[Element and text location data]
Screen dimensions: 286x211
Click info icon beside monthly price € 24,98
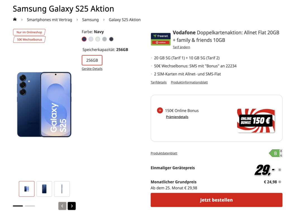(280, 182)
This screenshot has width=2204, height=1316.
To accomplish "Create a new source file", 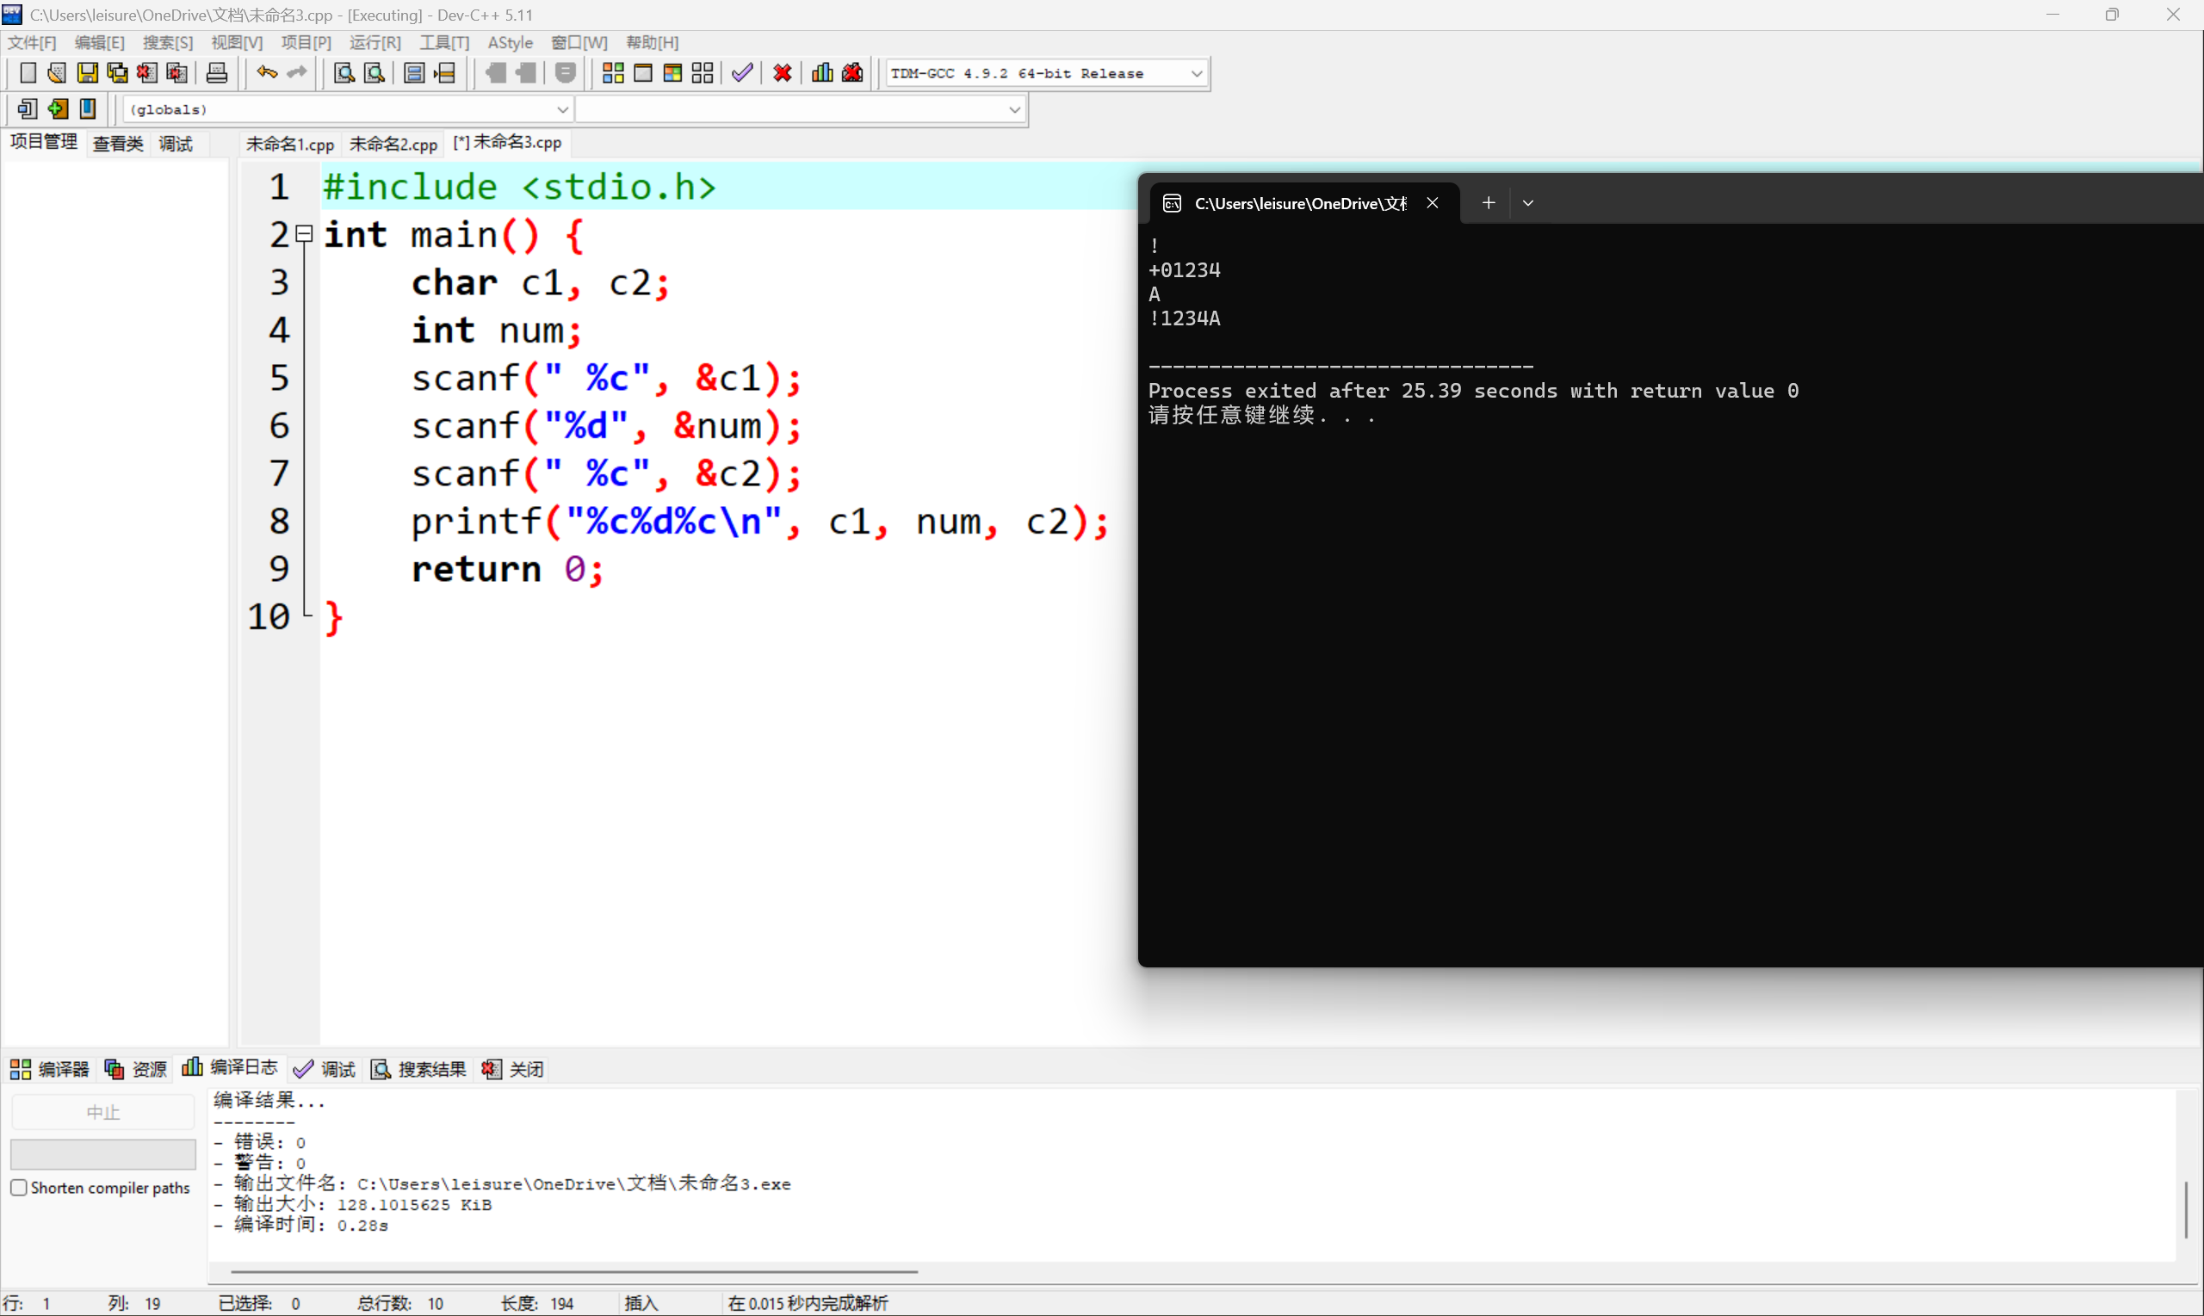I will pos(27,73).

WHAT THE EXERCISE ASKS: Please return each line of the data above that contains the string "Click".

EXERCISE SOLUTION:
Click info icon beside monthly price € 24,98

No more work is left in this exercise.